### Data for this exercise
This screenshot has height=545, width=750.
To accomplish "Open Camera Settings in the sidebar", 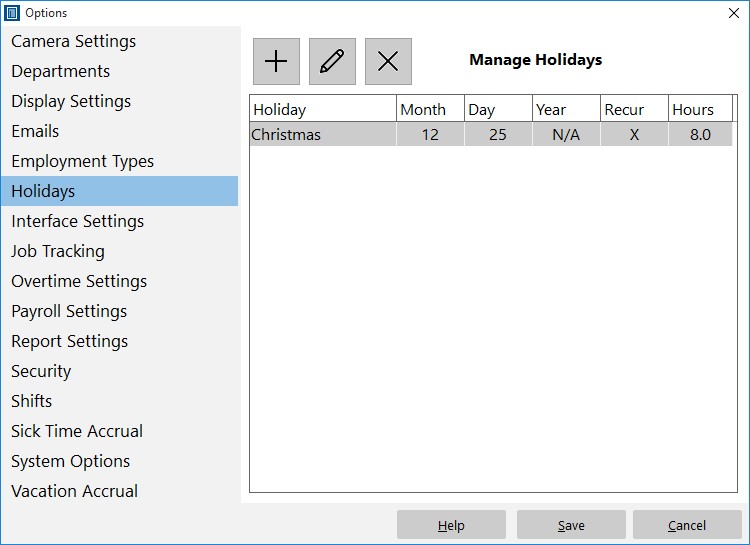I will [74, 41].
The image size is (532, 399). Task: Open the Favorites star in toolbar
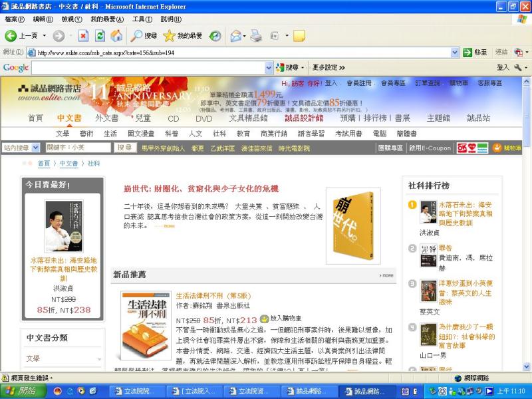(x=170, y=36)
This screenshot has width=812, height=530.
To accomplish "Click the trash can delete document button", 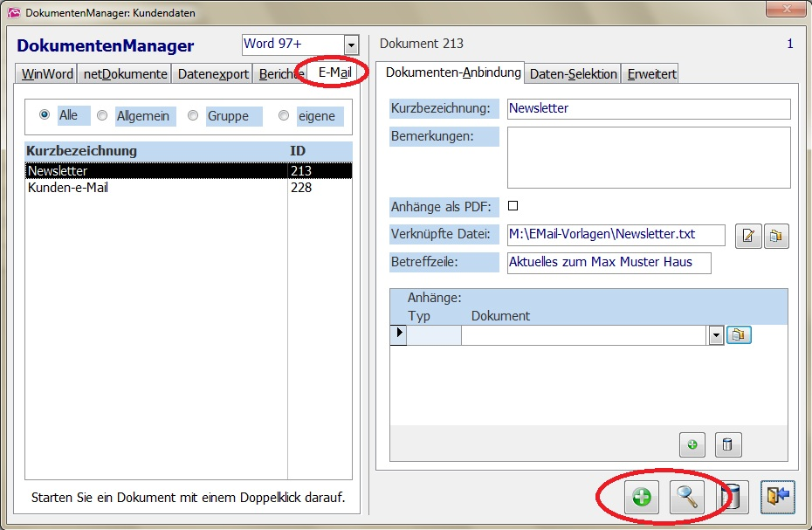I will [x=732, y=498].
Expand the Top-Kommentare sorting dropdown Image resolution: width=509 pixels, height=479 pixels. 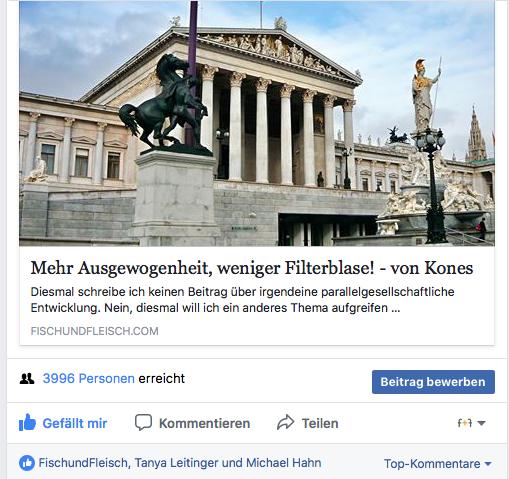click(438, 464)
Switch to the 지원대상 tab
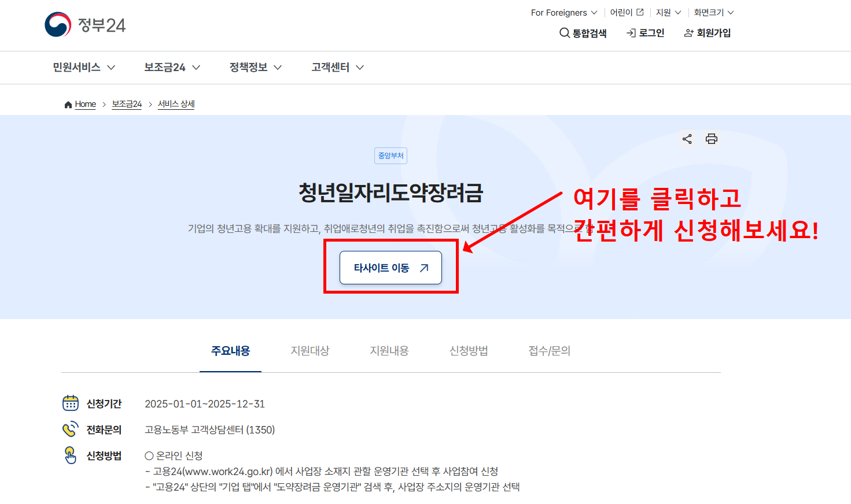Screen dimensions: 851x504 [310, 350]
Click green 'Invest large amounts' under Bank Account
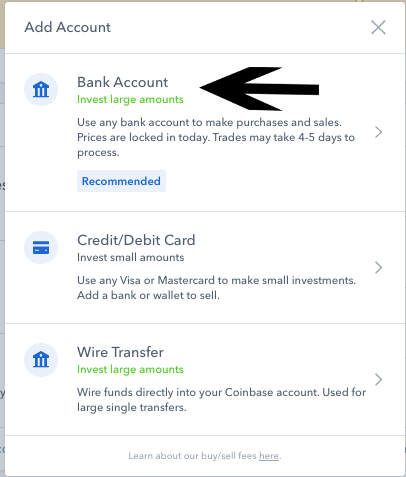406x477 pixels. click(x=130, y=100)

* * *

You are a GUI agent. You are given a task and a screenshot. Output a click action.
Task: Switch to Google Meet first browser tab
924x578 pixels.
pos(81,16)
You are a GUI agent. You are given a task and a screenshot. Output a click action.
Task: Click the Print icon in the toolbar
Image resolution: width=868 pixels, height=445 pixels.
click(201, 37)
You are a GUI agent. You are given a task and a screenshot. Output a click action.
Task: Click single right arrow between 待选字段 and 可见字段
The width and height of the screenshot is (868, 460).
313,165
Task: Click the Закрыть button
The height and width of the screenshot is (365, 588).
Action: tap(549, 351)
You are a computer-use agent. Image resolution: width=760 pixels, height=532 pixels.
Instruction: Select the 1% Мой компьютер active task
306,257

--

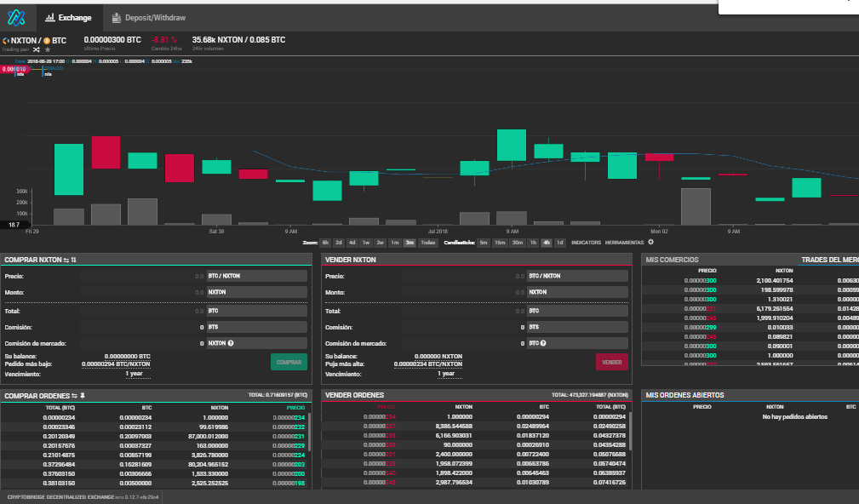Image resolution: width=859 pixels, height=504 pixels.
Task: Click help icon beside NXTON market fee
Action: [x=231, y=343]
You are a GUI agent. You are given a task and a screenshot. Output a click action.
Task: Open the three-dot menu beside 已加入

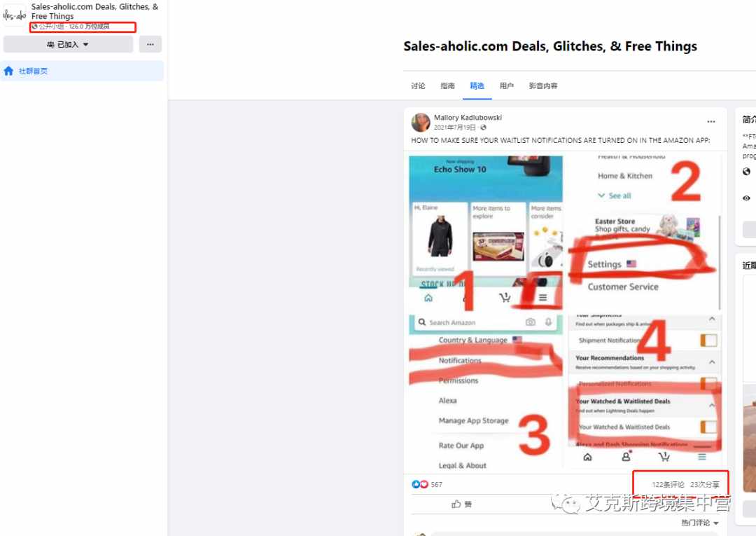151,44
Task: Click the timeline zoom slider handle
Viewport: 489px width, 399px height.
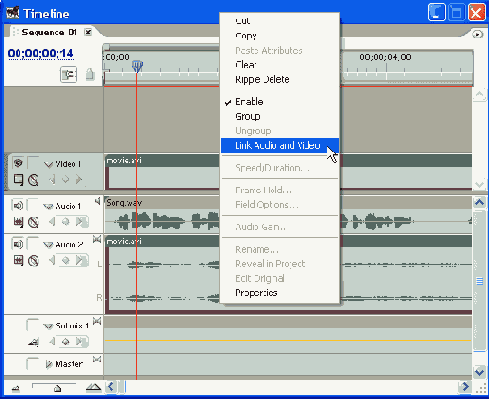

### What to do
In the entries above, find the line holding "Task: Click the timeline zoom slider handle" and the line holding "Viewport: 489px width, 399px height."; print both of them and every line between, exactly, and nothing else.

### Worked solution
Task: Click the timeline zoom slider handle
Viewport: 489px width, 399px height.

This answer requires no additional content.